---------- RECORDS FOR PROCESSING ----------

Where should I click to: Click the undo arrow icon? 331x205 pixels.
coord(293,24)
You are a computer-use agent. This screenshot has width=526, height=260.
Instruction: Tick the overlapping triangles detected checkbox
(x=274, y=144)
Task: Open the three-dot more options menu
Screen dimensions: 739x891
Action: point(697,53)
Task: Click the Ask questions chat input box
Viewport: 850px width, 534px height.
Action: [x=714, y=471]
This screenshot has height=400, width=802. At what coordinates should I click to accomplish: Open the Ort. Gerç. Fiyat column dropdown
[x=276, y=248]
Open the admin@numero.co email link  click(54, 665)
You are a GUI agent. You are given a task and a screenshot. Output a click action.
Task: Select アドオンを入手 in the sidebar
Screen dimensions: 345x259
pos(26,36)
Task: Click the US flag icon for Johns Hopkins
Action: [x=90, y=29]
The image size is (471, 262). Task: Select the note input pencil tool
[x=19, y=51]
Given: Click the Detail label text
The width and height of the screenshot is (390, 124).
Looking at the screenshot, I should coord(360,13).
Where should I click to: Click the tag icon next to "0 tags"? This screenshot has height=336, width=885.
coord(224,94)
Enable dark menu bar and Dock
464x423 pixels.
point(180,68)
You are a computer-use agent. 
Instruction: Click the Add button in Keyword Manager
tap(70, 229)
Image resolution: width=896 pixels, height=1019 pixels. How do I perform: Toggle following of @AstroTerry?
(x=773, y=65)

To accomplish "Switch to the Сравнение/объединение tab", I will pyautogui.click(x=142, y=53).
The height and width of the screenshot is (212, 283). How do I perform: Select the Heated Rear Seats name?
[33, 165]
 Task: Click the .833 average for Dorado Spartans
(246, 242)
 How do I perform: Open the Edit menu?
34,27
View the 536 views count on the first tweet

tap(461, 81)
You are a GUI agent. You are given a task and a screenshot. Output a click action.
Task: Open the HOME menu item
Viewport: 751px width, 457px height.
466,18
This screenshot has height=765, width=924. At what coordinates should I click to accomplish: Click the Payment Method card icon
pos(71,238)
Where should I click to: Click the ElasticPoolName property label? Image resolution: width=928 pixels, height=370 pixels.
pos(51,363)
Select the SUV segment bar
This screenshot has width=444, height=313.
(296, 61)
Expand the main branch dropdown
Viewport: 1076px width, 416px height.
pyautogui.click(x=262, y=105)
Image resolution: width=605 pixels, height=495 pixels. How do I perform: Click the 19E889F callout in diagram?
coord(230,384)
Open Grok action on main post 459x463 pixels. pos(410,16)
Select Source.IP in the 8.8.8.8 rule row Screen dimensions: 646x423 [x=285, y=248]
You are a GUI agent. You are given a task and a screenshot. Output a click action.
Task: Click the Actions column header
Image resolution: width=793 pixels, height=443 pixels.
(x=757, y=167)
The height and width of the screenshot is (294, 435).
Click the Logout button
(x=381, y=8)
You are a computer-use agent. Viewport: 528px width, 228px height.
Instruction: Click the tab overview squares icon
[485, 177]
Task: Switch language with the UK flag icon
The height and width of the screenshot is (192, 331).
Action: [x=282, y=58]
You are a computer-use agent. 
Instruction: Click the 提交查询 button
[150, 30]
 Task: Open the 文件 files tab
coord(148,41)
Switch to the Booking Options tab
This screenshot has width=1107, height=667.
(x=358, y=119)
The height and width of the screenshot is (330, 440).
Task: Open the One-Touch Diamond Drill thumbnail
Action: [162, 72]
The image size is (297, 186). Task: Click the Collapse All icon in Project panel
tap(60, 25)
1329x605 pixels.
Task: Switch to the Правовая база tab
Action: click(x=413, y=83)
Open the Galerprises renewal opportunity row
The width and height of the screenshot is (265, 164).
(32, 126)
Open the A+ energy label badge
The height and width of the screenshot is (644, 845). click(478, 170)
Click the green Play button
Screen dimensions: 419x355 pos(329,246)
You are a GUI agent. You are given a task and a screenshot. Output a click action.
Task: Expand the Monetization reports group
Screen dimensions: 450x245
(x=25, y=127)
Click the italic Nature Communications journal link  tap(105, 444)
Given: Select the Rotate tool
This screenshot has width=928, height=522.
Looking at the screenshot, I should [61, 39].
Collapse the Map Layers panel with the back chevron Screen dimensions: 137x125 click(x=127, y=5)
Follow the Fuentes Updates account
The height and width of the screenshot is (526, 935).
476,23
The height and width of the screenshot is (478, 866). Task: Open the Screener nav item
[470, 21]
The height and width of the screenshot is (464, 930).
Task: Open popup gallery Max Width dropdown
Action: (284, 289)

----------

*BRIEF*: For this exercise, write out all of the data exactly.

*EXERCISE RESPONSE*:
Where should I click to: Click the undo arrow icon? 331x205 pixels.
coord(293,24)
You are a computer-use agent. This screenshot has width=526, height=260.
Instruction: Tick the overlapping triangles detected checkbox
(x=274, y=144)
Task: Open the three-dot more options menu
Screen dimensions: 739x891
Action: point(697,53)
Task: Click the Ask questions chat input box
Viewport: 850px width, 534px height.
Action: [x=714, y=471]
This screenshot has height=400, width=802. At what coordinates should I click to accomplish: Open the Ort. Gerç. Fiyat column dropdown
[x=276, y=248]
Open the admin@numero.co email link  click(54, 665)
You are a GUI agent. You are given a task and a screenshot. Output a click action.
Task: Select アドオンを入手 in the sidebar
Screen dimensions: 345x259
pos(26,36)
Task: Click the US flag icon for Johns Hopkins
Action: [x=90, y=29]
The image size is (471, 262). Task: Select the note input pencil tool
[x=19, y=51]
Given: Click the Detail label text
The width and height of the screenshot is (390, 124).
Looking at the screenshot, I should coord(360,13).
Where should I click to: Click the tag icon next to "0 tags"? This screenshot has height=336, width=885.
coord(224,94)
Enable dark menu bar and Dock
464x423 pixels.
point(180,68)
You are a computer-use agent. 
Instruction: Click the Add button in Keyword Manager
tap(70, 229)
Image resolution: width=896 pixels, height=1019 pixels. How do I perform: Toggle following of @AstroTerry?
(x=773, y=65)

To accomplish "Switch to the Сравнение/объединение tab", I will pyautogui.click(x=142, y=53).
The height and width of the screenshot is (212, 283). How do I perform: Select the Heated Rear Seats name?
[33, 165]
 Task: Click the .833 average for Dorado Spartans
(246, 242)
 How do I perform: Open the Edit menu?
34,27
View the 536 views count on the first tweet

tap(461, 81)
You are a GUI agent. You are given a task and a screenshot. Output a click action.
Task: Open the HOME menu item
Viewport: 751px width, 457px height.
466,18
This screenshot has height=765, width=924. At what coordinates should I click to accomplish: Click the Payment Method card icon
pos(71,238)
Where should I click to: Click the ElasticPoolName property label? Image resolution: width=928 pixels, height=370 pixels.
pos(51,363)
Select the SUV segment bar
This screenshot has width=444, height=313.
(296, 61)
Expand the main branch dropdown
Viewport: 1076px width, 416px height.
pyautogui.click(x=262, y=105)
Image resolution: width=605 pixels, height=495 pixels. How do I perform: Click the 19E889F callout in diagram?
coord(230,384)
Open Grok action on main post 459x463 pixels. pos(410,16)
Select Source.IP in the 8.8.8.8 rule row Screen dimensions: 646x423 [x=285, y=248]
You are a GUI agent. You are given a task and a screenshot. Output a click action.
Task: Click the Actions column header
Image resolution: width=793 pixels, height=443 pixels.
(x=757, y=167)
The height and width of the screenshot is (294, 435).
Click the Logout button
(x=381, y=8)
You are a computer-use agent. Viewport: 528px width, 228px height.
Instruction: Click the tab overview squares icon
[485, 177]
Task: Switch language with the UK flag icon
The height and width of the screenshot is (192, 331).
Action: [x=282, y=58]
You are a computer-use agent. 
Instruction: Click the 提交查询 button
[150, 30]
 Task: Open the 文件 files tab
coord(148,41)
Switch to the Booking Options tab
This screenshot has width=1107, height=667.
(x=358, y=119)
The height and width of the screenshot is (330, 440).
Task: Open the One-Touch Diamond Drill thumbnail
Action: [162, 72]
The image size is (297, 186). Task: Click the Collapse All icon in Project panel
tap(60, 25)
1329x605 pixels.
Task: Switch to the Правовая база tab
Action: click(x=413, y=83)
Open the Galerprises renewal opportunity row
The width and height of the screenshot is (265, 164).
(32, 126)
Open the A+ energy label badge
The height and width of the screenshot is (644, 845). click(478, 170)
Click the green Play button
Screen dimensions: 419x355 pos(329,246)
You are a GUI agent. You are given a task and a screenshot. Output a click action.
Task: Expand the Monetization reports group
Screen dimensions: 450x245
(x=25, y=127)
Click the italic Nature Communications journal link  tap(105, 444)
Given: Select the Rotate tool
This screenshot has width=928, height=522.
Looking at the screenshot, I should [61, 39].
Collapse the Map Layers panel with the back chevron Screen dimensions: 137x125 click(x=127, y=5)
Follow the Fuentes Updates account
The height and width of the screenshot is (526, 935).
476,23
The height and width of the screenshot is (478, 866). Task: Open the Screener nav item
[470, 21]
The height and width of the screenshot is (464, 930).
Task: Open popup gallery Max Width dropdown
Action: (284, 289)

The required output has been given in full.